One hundred and twenty young adult female and male Balb/c mice were obtained from The Razi Vaccine and Serum Research Institute and randomly assigned to four standard polycarbonate boxes of four treatment groups. All groups were fed ad lib with the commercial mice chaw and kept in the polycarbonate boxes in a well-ventilated animal room located in the University of Medical Sciences of Tehran, School of Medicine, Tehran, Islamic Republic of Iran. The experimental design consisted of three antigen injected groups (LT, LB and LBT) and a control group which received no antigen injection. The new formulated antigen was adjuvented with BCG at levels of 2×105 CFU live BCG/0.1 ml or 2.5 μg/0.1 ml of alcoholic extract of Teucrium polium or both. Group LT received 100-200 μg/0.1 ml of the crude cocktail antigen preparation plus alcoholic extract of Teucrium polium as adjuvant, Group LB received 100-200 μg/0.1 ml of the crude cocktail antigen preparation plus BCG as adjuvant, group LBT received 100-200 μg/0.1 ml of the crude cocktail antigen preparation plus alcoholic extract of Teucrium polium and BCG as adjuvants. Groups LT, LB and LBT were injected subcutaneously with the antigen preparations at the base of the tail and they were boosted two times using the same doses with a week interval. A week after the last booster, all animals including the control group was challenged with 3×105/0.1 ml live L. major promastigotes.

To evaluate cytokines levels in the sera of the animals survived post challenging, a blood sample of each animal was taken and they were euthanized using diethyl-ether, necropsies and spleen was removed and fixed in 10% buffered formaldehyde solution. The fixed spleen tissues were processed in a tissue processor, paraffin blocks were made and 4-5 microns tissue sections were prepared and stained with Harris Hematoxyline and Eosin method. The expansion rates of the spleen white pulp size were evaluated using a light microscope with eye-piece graticule.

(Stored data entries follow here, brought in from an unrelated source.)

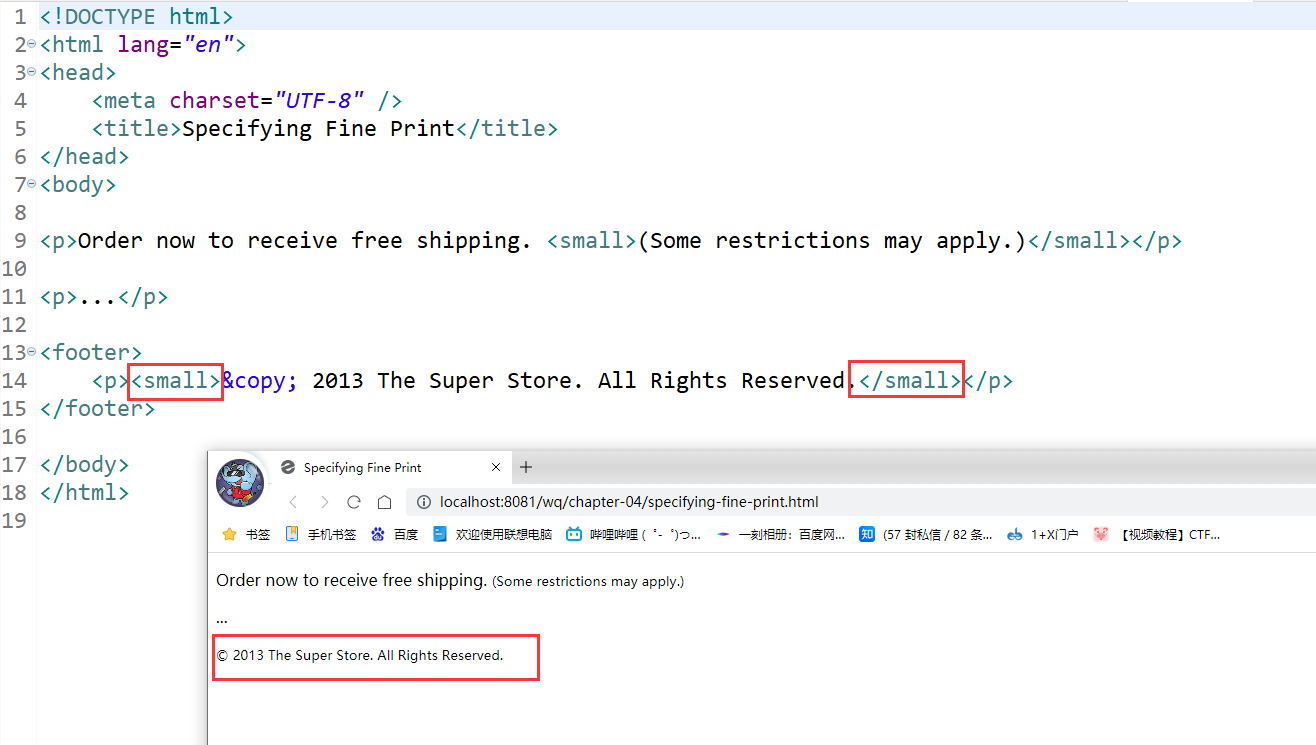Collapse the html element fold marker on line 2
This screenshot has height=745, width=1316.
[31, 44]
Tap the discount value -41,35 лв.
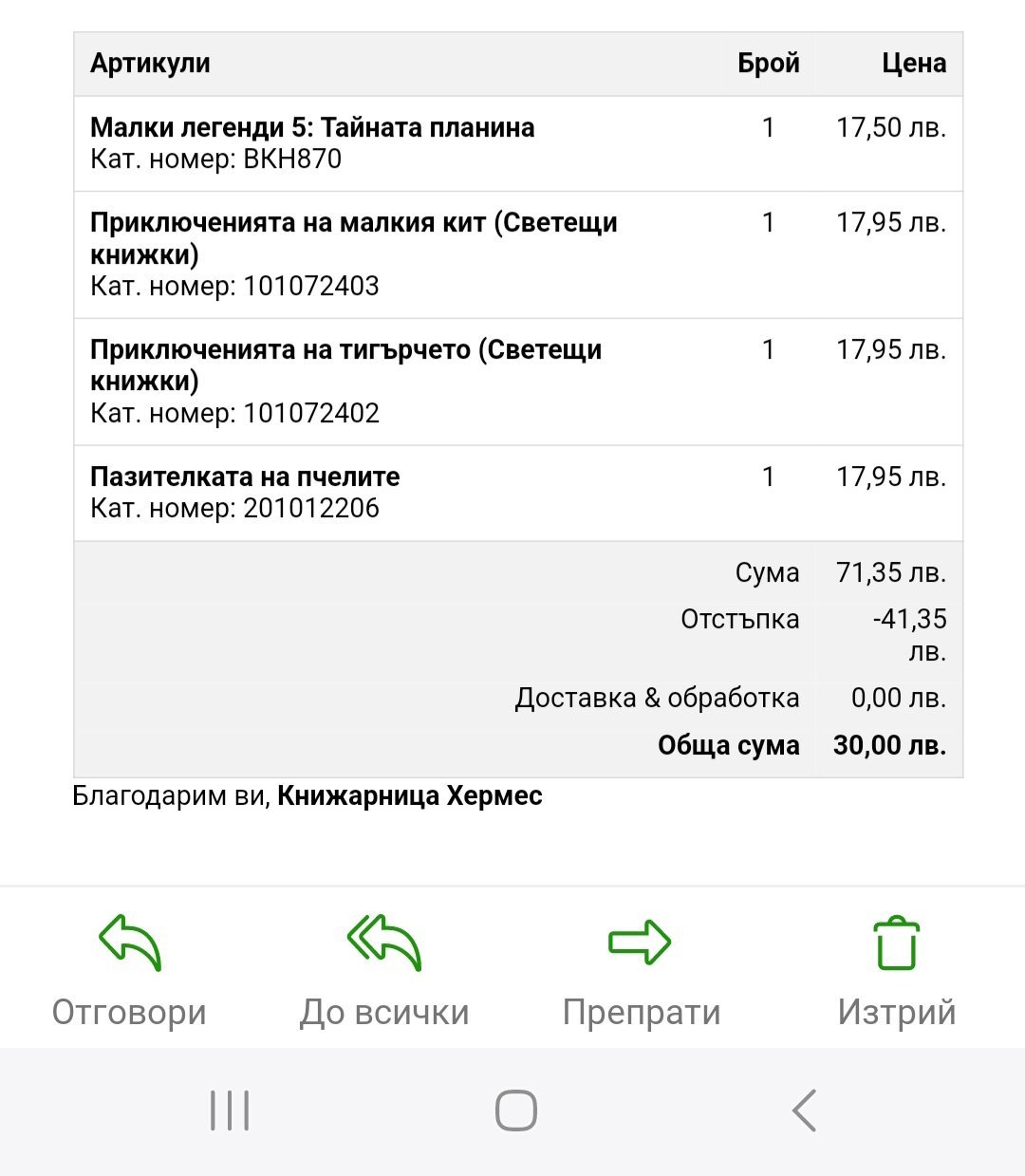Screen dimensions: 1025x1176 coord(909,634)
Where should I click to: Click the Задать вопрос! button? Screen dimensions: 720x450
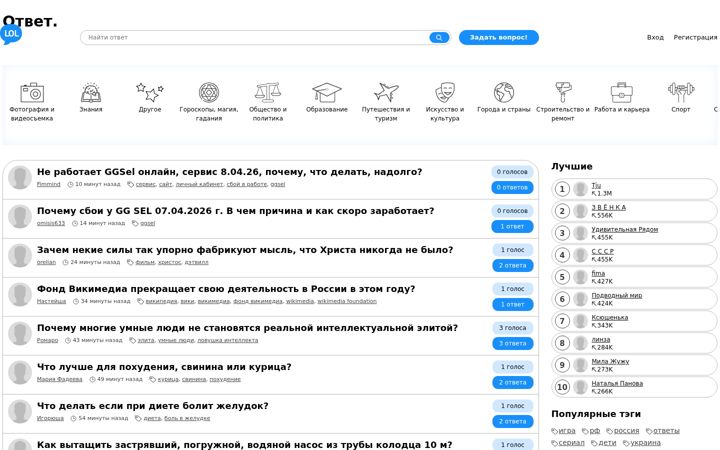[x=499, y=37]
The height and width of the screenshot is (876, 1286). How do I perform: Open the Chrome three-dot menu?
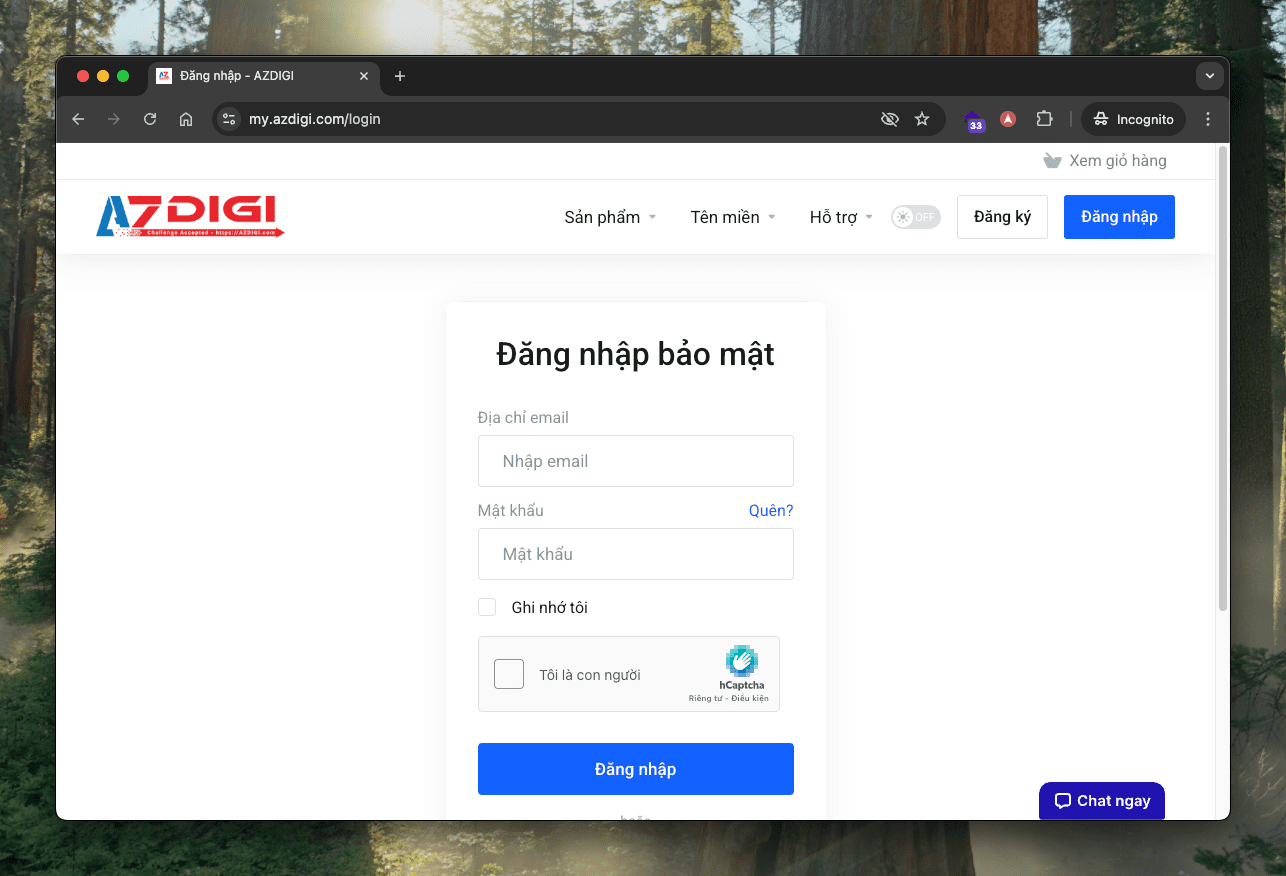[1208, 119]
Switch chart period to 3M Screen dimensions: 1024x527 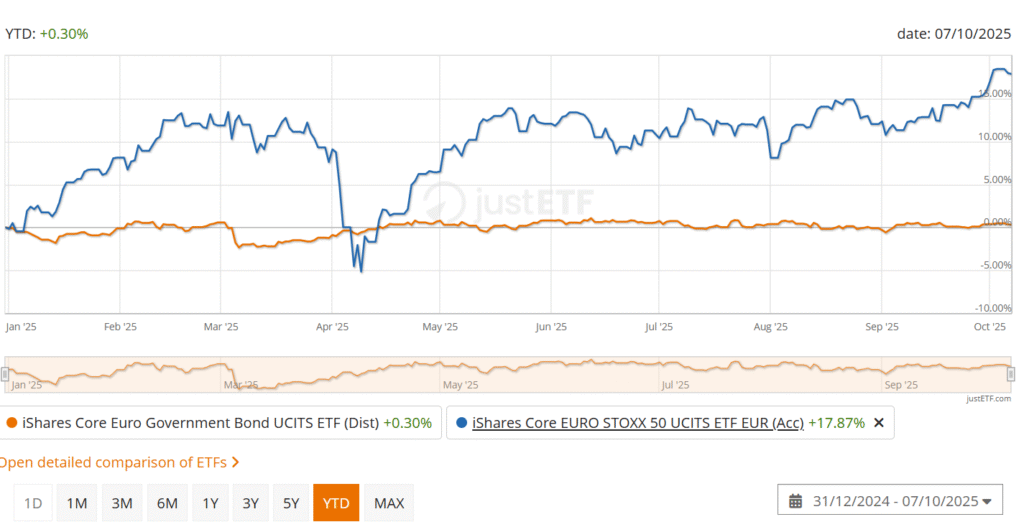coord(122,503)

The levels of IL-4, IL-10, IL-12, and IFN-γ in the three injection groups and control group were determined by the sandwich ELISA method according to the recommendations of the manufacturers. Mice serum levels of IL-4, IL-10, IL-12 and IFN-γ in the subjects were measured using an automated micro plate reader set at 405 nm. The sensitivity limit was 20 pg/ml for IL-4, IL-10, and IFN-γ. Data obtained from the experiment were analyzed using SPSS (SPSS Inc., Chicago, IL, USA). Means were compared by standard analysis of variance/simple factorial tests, and by one and two way, student Newman-Keuls methods. Correlation coefficient analysis was determined on a Pearson average two tailed test of significance. The study was done in compliance with the Helsinki Declaration, and the protocol was approved by research deputy of Tehran University of Medical Sciences, Tehran, Iran.

Results

Our results showed that when comparing three Leishmanial antigen injected groups with control group, an increase in the spleen white pulp size was noticed in the groups LBT and LB but not in LT group. The highest expansion was evident in the LBT group.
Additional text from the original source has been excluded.